What the exercise asks:
Rewrite the lines from the one containing "Tap the browser" through the end of the records, swapping "subtitle" for "caption" and leaving everything else unchanged.

Task data:
--

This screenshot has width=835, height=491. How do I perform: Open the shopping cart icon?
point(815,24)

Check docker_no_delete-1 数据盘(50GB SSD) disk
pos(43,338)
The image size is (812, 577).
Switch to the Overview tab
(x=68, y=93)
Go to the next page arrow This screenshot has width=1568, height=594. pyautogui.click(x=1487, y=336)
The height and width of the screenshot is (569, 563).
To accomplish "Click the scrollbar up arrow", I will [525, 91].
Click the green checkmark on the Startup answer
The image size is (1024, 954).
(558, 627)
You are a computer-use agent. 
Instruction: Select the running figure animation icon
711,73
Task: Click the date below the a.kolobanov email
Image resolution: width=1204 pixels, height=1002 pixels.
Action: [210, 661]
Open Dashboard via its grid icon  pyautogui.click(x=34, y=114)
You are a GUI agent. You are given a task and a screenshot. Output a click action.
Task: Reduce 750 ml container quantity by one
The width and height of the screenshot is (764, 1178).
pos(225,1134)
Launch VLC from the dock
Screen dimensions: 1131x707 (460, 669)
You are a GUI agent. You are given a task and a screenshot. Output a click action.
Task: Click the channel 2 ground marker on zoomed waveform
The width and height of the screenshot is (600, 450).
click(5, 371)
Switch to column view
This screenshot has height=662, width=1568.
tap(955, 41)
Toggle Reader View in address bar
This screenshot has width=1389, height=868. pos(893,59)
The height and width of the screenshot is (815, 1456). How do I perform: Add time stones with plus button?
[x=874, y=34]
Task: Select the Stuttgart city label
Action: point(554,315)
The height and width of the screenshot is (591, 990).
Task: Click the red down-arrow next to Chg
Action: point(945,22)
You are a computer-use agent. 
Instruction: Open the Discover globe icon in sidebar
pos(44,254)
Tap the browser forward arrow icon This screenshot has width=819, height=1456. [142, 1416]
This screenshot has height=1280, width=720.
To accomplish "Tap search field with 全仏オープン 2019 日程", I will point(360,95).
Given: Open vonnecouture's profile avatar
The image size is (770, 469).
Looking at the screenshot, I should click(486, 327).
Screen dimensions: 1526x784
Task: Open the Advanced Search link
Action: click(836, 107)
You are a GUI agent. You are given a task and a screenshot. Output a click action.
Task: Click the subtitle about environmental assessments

--

Result of the task:
Tap the browser forward arrow icon This screenshot has width=819, height=1456. [142, 1416]
This screenshot has height=1280, width=720.
To accomplish "Tap search field with 全仏オープン 2019 日程", I will point(360,95).
Given: Open vonnecouture's profile avatar
The image size is (770, 469).
Looking at the screenshot, I should click(486, 327).
Screen dimensions: 1526x784
Task: Open the Advanced Search link
Action: click(836, 107)
You are a GUI agent. You are given a task and a screenshot. Output a click action.
Task: Click the caption about environmental assessments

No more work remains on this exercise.